Le cinéaste français Tony Gatlif, chantre de la culture gitane avec une vingtaine de films dont Gadjo Dilo, est décédé mercredi à 77 ans, a annoncé vendredi sa famille à l’AFP.
Le réalisateur s’est éteint à Arles en Camargue, région du sud-est de la France, à la suite d’un problème de santé alors qu’il travaillait sur un projet de film historique.
«La beauté de ses films, sa générosité, sa joie, sa poésie et son amour de la musique resteront pour toujours en nous», soulignent son épouse, ses enfants et petits-enfants dans un communiqué. Ils lui souhaitent «Latcho Drom», une expression tzigane signifiant «Bonne route».
Latcho Drom est le titre de l’un des 25 films réalisés par Tony Gatlif depuis 1975, dont certains sont devenus des classiques comme Gadjo Dilo (1997) ou Exils (2004, prix de la mise en scène au Festival de Cannes). Son dernier long métrage, Ange, est sorti en 2025.
Ses histoires, profondément sociales, sont souvent habitées par une musique particulière: le flamenco dans Vengo (2000), la musique tzigane dans Les Princes (1983) ou le rebétiko, musique traditionnelle née de la fusion entre Grèce et Turquie, dans Djam (2017).
«Tony Gatlif avait le goût des chemins de traverse, des frontières qui s’effacent, des vies que l’on regarde trop peu. Il filmait la musique, le mouvement, l’exil et la liberté avec une énergie qui n’appartenait qu’à lui», a réagi la ministre française de la Culture Catherine Pégard sur X.
Son film le plus connu, Gadjo Dilo (L’étranger fou), est un hommage à la musique tzigane, «une musique qui crie la peur et la douleur d’un peuple qui a mal à son âme», selon Tony Gatlif. Il raconte la quête d’un jeune Français idéaliste interprété par Romain Duris sur les traces d’une chanteuse qu’il retrouve dans un camp tzigane en Roumanie.
Né Michel Dahamani d’un père kabyle et d’une mère gitane le 10 septembre 1948, Tony Gatlif a connu la violence et l’errance après son départ d’Algérie.

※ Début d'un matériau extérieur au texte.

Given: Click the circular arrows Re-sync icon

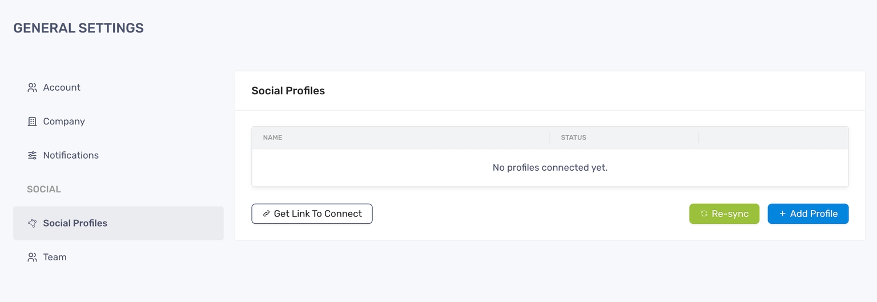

C’est lors d’un contrôle de police vers 12 ans qu’il a changé de nom pour éviter d’être renvoyé en Algérie, s’appropriant le nom d’un espace vert d’Alger, le parc Gatlif.
Après un passage en maison de correction, il est envoyé en Camargue sur décision de justice. Trois ans plus tard, il découvre le théâtre et l’acteur d’origine suisse Michel Simon, légende du cinéma français dans les années 30.
«J’ai mené une bataille contre ma destinée, contre moi-même et ce n’est pas rien», avait déclaré Tony Gatlif à l’AFP en 2021. La Camargue «fait partie des choses qui m’ont sauvé».
«Avant j’étais violent, il ne fallait pas me toucher, j’étais un mauvais garçon (…) je n’écoutais personne, pour moi les grands, tous les gens, étaient des ennemis», avait-il poursuivi. «Du moment où j’ai mis pied en Camargue, j’ai commencé à écouter et ça tient au respect avec lequel les gens me parlaient, sans préjugé».
La Camargue, territoire sauvage entre Rhône et Méditerranée, est un lieu profondément lié à la culture gitane. Chaque année, les pèlerinages des Saintes-Maries-de-la-Mer rassemblent des milliers de Gitans autour de Sainte Sara, dans une célébration de la foi, de la musique et des traditions.